Essays by a diverse group of scholars and specialists—including the contributors listed above—explore essential thematic, technical and biographical aspects of Levitt’s work. Topics include her 1941 photographic trip to Mexico, her pioneering experiments with colour in the 1950s, and her late production from the 1980s. Together, these analyses offer an authoritative perspective on one of the most significant and enduring photographic voices of the twentieth century.
About the Author
Helen Levitt (1913–2009), born and bred in New York City, devoted the majority of her career to photographing the daily life of its streets. She first became interested in photography in 1931 and learned the fundamentals of darkroom work while assisting a portrait photographer. By the time she was sixteen, she had already resolved to pursue photography professionally. Profoundly influenced by the work of Walker Evans and Henri Cartier-Bresson—both of whom later became close acquaintances—Levitt adopted a 35mm camera in the spirit of Cartier-Bresson and began focusing on the subject that would occupy her for the next four decades: the rich social fabric of urban neighborhoods, especially scenes involving children, women, and animals.
Her photographs began appearing in publications such as Fortune, U.S. Camera, Minicam, and PM in 1939. Her first solo exhibition was organized by Beaumont and Nancy Newhall at the Museum of Modern Art in 1943, and three years later she received a photography fellowship from the museum. Levitt’s work also attracted staunch supporters in Walker Evans and James Agee; the latter would write the text for A Way of Seeing—a project developed in the 1940s but not published until 1965, and which includes many of her most iconic images.
Although widely recognized for her black-and-white photographs, Levitt was also an early and dedicated practitioner of color photography beginning in the 1950s. Her filmmaking ventures include The Quiet One and In the Street, the latter created in collaboration with Agee. Over the course of her career she was awarded a Guggenheim Fellowship and a National Endowment for the Arts Photography Fellowship, and in 1997 she received the International Center of Photography’s Master of Photography Infinity Award.
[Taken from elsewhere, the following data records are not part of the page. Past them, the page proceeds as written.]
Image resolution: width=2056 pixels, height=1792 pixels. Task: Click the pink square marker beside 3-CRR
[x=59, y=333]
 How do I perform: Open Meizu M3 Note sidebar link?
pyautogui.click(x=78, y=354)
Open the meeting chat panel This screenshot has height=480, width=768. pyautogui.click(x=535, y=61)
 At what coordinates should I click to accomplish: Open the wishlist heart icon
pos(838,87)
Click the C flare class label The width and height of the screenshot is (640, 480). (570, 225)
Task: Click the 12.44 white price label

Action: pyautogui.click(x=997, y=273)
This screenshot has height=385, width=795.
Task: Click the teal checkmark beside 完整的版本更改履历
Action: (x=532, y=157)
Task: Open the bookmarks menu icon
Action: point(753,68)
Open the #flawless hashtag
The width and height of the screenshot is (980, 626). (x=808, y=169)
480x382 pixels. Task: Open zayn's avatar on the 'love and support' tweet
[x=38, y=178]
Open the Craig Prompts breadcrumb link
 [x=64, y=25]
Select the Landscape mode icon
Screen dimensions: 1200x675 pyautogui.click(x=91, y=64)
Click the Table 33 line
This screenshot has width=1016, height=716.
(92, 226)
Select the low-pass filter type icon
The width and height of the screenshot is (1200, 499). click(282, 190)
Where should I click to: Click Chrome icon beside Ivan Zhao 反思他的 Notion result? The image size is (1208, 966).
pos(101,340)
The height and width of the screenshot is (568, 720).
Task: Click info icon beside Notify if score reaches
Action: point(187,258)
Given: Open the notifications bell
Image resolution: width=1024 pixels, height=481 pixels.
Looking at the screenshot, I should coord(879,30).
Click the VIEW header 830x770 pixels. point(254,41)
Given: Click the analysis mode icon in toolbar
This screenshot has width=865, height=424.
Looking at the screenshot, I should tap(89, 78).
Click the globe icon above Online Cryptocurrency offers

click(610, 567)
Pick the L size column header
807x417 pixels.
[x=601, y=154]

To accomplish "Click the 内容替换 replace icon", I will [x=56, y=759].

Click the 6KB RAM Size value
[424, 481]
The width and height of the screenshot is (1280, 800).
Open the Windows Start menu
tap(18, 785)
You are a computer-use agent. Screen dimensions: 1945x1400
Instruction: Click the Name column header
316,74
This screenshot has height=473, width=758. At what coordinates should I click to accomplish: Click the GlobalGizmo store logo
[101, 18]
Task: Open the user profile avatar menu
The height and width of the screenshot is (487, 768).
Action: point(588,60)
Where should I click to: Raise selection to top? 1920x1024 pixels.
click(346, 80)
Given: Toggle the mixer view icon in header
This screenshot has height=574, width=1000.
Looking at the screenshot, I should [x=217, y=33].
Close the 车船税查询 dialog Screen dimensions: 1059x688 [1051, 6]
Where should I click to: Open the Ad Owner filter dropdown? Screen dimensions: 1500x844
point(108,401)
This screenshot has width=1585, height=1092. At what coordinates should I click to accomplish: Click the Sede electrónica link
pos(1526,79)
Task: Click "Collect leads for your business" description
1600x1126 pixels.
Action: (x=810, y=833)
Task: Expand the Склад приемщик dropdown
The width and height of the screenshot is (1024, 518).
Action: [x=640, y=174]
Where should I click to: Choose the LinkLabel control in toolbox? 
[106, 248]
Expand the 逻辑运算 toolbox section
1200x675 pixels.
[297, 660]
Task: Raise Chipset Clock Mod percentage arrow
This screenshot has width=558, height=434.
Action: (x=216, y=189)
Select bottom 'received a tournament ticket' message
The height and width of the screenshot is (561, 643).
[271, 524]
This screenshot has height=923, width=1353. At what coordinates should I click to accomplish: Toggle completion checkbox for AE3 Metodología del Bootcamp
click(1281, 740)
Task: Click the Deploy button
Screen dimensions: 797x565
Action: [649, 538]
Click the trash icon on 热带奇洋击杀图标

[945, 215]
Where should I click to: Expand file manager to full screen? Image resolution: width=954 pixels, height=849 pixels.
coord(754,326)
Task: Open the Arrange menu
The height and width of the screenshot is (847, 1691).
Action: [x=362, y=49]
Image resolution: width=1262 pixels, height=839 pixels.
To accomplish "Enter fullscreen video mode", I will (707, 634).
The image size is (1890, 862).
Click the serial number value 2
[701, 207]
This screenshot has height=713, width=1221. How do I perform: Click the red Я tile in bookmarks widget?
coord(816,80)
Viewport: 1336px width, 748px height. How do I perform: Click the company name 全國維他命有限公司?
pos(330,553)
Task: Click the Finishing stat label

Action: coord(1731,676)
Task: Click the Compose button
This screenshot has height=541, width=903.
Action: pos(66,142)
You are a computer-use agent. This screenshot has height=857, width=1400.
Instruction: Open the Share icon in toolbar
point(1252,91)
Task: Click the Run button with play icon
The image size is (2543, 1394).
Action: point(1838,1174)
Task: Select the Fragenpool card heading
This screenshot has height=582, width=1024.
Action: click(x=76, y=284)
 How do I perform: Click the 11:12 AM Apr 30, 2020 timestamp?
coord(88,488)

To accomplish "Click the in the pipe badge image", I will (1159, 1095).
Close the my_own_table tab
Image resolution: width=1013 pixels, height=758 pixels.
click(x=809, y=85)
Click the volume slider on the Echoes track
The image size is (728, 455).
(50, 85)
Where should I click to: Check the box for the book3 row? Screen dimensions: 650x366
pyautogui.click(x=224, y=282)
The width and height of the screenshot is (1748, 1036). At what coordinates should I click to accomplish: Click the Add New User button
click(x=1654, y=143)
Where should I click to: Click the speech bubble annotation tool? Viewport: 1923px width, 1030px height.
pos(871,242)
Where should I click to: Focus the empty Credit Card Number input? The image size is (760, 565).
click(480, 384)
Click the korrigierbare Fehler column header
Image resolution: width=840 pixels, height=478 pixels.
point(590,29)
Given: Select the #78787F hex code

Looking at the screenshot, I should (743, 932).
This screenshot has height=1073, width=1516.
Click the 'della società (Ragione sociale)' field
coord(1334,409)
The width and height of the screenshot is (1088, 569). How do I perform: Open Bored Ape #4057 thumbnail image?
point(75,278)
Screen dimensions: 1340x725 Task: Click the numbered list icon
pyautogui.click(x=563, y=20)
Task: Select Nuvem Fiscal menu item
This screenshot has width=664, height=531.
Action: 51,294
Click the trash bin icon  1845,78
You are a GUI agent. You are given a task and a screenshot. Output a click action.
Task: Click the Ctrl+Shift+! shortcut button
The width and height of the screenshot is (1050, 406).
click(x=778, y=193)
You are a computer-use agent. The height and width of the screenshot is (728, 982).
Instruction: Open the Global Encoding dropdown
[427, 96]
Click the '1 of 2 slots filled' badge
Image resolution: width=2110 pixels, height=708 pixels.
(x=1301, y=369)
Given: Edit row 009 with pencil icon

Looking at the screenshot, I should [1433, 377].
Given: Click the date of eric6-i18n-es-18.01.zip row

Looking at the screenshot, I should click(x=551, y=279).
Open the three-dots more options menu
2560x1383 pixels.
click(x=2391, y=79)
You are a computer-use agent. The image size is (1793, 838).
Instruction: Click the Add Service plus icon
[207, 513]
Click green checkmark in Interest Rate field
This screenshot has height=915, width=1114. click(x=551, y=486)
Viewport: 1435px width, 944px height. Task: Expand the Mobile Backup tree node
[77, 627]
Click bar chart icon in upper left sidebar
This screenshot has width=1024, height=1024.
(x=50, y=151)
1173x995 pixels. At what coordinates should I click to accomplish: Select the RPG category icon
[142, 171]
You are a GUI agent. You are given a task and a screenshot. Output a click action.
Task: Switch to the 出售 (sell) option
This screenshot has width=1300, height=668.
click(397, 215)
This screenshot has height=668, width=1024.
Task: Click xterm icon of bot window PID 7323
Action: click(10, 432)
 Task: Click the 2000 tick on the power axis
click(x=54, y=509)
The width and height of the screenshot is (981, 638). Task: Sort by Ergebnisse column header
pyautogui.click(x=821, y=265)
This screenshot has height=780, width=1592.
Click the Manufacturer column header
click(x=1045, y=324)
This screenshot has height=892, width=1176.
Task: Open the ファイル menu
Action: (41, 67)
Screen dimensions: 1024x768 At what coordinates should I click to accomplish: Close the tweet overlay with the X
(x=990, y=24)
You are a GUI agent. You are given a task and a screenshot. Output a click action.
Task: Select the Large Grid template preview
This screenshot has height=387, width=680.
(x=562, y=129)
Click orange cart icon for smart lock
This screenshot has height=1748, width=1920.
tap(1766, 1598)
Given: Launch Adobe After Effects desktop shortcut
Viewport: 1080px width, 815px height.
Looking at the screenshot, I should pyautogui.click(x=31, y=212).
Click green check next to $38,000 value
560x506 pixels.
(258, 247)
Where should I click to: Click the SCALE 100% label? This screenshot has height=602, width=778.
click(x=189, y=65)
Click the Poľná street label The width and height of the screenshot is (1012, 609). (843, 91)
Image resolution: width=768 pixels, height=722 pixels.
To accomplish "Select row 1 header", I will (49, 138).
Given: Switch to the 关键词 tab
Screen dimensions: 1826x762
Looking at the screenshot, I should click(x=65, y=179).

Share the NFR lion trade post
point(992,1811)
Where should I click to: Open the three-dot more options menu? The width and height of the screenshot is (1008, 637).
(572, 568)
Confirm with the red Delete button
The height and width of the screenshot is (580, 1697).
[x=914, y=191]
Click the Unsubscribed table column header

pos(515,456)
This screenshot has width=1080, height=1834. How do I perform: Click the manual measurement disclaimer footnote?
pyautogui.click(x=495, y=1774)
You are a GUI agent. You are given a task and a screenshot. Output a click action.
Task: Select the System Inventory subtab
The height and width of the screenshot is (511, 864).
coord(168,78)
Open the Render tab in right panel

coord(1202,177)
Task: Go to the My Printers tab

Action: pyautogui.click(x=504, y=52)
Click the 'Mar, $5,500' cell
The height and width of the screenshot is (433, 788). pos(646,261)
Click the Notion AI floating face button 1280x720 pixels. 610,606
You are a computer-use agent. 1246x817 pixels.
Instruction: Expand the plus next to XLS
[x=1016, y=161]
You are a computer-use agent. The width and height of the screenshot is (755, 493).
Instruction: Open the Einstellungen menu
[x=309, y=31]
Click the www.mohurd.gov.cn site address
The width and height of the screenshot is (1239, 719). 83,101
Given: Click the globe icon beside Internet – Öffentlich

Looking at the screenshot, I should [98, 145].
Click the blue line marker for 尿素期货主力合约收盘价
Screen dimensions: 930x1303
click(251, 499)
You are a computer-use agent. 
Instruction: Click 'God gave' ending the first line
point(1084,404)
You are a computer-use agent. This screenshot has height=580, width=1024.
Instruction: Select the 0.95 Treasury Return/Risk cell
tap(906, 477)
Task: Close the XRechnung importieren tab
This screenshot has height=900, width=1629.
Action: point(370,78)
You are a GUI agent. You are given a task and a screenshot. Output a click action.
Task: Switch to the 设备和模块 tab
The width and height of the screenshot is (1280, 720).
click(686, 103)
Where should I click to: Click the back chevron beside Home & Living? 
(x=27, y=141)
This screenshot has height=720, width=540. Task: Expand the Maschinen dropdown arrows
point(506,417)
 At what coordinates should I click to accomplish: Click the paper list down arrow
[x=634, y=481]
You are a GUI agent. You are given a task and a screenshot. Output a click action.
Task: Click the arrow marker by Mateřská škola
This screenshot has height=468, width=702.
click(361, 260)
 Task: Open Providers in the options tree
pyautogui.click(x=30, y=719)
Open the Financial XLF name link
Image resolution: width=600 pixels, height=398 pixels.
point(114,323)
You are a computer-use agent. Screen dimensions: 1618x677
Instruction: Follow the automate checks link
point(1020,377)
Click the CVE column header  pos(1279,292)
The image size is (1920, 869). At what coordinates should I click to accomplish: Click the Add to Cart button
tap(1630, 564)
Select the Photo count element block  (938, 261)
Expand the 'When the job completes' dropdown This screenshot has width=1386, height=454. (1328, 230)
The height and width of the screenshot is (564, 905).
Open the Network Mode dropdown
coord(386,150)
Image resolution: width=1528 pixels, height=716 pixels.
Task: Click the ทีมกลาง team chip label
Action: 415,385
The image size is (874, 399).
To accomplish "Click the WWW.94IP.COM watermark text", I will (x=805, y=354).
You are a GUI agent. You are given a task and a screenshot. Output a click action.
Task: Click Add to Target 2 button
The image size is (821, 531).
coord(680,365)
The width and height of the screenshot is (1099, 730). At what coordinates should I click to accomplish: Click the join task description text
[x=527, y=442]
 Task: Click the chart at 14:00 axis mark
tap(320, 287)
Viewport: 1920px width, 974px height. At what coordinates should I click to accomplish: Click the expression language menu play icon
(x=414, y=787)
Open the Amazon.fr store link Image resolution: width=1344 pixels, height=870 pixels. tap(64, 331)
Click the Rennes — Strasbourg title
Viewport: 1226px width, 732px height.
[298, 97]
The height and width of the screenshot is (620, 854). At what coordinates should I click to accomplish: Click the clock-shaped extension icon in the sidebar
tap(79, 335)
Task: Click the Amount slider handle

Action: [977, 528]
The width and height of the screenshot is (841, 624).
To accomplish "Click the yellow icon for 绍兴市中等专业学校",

Levitt’s photographs are celebrated for their nuanced portrayal of everyday life in New York’s tightly knit neighborhoods during the 1940s and 1950s. Her deep familiarity with the communities she photographed gives her images an uncommon immediacy and honesty. While her early work holds a special place in the history of American photography, her later images—documenting a changing urban landscape—are equally compelling.